Henry delivered this final information with the pride of some embryo Northcliffe packed umbilically with newspaper jargon.

“I think,” Purbright said, “that you’d better come along and see me, Mr Popplewell.”

“Will do,” chimed Henry.

Purbright replaced the receiver. He looked pained. He was very much afraid that Henry’s “Will do” was but a foretaste of even heartier abbreviations to come. He waited, nerves tingling, for the door to open and admit Mr Popplewell and his “Long time no see!”

At last there was a knock and Henry’s head appeared.

“Chow!”

The inspector winced.

Henry came in. Purbright pointed invitingly to a chair. Instead of sitting, Henry twirled the chair round behind him and leaned against its back in the manner of a sportsman resting on his shooting stick. He gazed jauntily round the shabby little office.

“And how’s tricks?” he asked.

It’s coming, thought Purbright, it MUST be coming.

Henry stared with open curiosity towards the papers on the inspector’s desk. He scratched under his left armpit, yawned, glanced out of the window, then fished a cigarette from the breast pocket of his jacket and lit it, frowning. He expelled smoke as if trying to blow out a candle from ten feet. This seemed to do him a lot of good. He smiled.

“Well, well—long time no see!”

Purbright swallowed and visibly relaxed.

“Mr Popplewell, you mentioned on the telephone someone or something called the Flaxborough Crab.”

“Right.”

“Who calls him that?”

“Everybody. Either that, or the Flaxborough Strangler.”

The inspector raised his brows.

“I don’t recall any reports of stranglings, Mr Popplewell.”

“Ah, you’ve not heard from that woman in Windsor Close, then? Half a tick...” Henry consulted the back of an empty cigarette packet. “Mrs Cowper, husband on the buses.

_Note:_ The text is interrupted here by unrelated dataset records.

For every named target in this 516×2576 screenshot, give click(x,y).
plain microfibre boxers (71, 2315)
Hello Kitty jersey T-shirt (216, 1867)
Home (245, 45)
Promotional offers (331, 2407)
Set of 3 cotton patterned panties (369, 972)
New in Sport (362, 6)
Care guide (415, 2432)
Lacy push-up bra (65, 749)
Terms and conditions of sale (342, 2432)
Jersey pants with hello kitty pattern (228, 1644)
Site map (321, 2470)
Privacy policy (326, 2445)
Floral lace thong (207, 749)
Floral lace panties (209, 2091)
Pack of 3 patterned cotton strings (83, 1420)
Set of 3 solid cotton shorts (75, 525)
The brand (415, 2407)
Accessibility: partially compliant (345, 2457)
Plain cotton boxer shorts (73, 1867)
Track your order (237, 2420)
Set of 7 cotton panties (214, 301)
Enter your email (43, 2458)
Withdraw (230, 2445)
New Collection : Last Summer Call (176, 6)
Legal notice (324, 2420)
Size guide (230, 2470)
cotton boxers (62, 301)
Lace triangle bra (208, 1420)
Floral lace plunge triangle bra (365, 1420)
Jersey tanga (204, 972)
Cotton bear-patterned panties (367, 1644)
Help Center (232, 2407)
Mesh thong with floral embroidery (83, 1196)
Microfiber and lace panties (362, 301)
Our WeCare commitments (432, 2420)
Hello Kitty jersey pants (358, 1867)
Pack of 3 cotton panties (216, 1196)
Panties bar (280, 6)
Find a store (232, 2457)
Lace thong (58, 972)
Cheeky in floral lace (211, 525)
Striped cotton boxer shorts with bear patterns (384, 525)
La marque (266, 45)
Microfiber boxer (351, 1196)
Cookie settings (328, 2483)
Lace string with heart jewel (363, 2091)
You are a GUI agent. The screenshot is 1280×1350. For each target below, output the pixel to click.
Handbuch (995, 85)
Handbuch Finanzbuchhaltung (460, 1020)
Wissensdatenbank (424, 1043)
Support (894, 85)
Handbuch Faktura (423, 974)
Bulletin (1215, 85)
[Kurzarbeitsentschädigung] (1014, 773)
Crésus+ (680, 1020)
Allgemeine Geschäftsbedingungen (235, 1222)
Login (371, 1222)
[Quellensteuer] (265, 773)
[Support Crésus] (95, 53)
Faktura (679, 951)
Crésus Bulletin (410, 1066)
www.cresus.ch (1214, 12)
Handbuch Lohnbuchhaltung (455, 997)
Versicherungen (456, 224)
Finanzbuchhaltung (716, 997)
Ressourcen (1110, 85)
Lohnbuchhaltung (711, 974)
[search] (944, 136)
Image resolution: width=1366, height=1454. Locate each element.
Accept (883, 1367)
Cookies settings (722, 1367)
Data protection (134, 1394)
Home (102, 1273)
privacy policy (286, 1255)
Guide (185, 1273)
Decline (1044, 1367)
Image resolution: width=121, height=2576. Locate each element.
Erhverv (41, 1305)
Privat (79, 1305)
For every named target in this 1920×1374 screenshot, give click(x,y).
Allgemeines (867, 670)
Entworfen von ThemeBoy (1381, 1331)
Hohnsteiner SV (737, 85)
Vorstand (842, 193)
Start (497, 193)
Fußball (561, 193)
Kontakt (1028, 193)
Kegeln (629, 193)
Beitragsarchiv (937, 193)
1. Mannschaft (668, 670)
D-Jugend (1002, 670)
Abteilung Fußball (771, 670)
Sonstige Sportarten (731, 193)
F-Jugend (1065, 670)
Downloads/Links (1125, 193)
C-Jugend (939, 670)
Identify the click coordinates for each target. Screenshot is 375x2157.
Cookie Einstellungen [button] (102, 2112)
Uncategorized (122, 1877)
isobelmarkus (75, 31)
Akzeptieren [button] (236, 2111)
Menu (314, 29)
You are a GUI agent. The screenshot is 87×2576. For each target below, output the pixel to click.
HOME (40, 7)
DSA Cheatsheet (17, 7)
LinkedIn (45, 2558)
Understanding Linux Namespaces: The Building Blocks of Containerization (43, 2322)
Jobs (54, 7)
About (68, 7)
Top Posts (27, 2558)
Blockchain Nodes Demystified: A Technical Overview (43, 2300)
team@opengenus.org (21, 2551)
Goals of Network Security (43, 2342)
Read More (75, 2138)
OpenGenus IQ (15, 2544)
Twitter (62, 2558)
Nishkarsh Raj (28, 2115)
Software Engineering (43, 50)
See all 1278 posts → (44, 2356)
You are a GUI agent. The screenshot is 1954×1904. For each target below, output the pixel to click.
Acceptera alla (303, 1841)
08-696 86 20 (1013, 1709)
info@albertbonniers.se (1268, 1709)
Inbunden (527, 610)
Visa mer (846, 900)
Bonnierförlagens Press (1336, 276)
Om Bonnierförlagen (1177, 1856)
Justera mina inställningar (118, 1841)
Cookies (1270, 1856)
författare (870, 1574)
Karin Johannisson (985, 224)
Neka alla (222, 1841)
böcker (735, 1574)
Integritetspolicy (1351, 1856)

No joy?”

“She’s not complained to us.”

“That figures,” said Henry cheerfully. Purbright had no idea what he meant.

“Or Mavis what’s-her-name, the waitress at the Roebuck?”

“Another strangling?”

“Do me a favour! No—knicker-snatching, that one.”

Purbright tried to resist the growing sense of confusion that was imparted by the substance and, more particularly, the manner of Henry’s conversation. He lit himself a cigarette, examined it carefully, and began:

“I gather that what you are...”

“Look,” Henry interrupted, “can you give me the dope on this peeping angle?”

“Peeping?”

“Natch. All over the place. Women daren’t go to bed.”

“Somebody looks through their windows?”

“That’s the drill. No one’s slept for a fortnight down Edward Crescent or Abdication Avenue. Hey, but you know all this! You have to know. Come on—impart!”

Henry had unpropped himself and was now pacing restlessly up and down, immediately in front of Purbright’s desk.

“I’m very much afraid that there is nothing that I can impart. It is you who seem to have all the information. There have been two assaults recently. The sergeant downstairs will give you the details of those. But as far as the other things are concerned, it seems that you have a—what should I say?—a scoop. Congratulations.”

Henry stopped pacing and eyed Purbright speculatively. Then he nodded.

“Fair enough. Sergeant downstairs? Will do.”

He made for the door.

“Oh, by the way, Mr Popplewell...”

Henry turned.

“This soubriquet you say everybody is using. The Flaxborough Crab. I don’t quite get the significance.”

For answer, Henry took three or four lurching steps sideways, as if the floor had suddenly become the deck of a ship in heavy seas.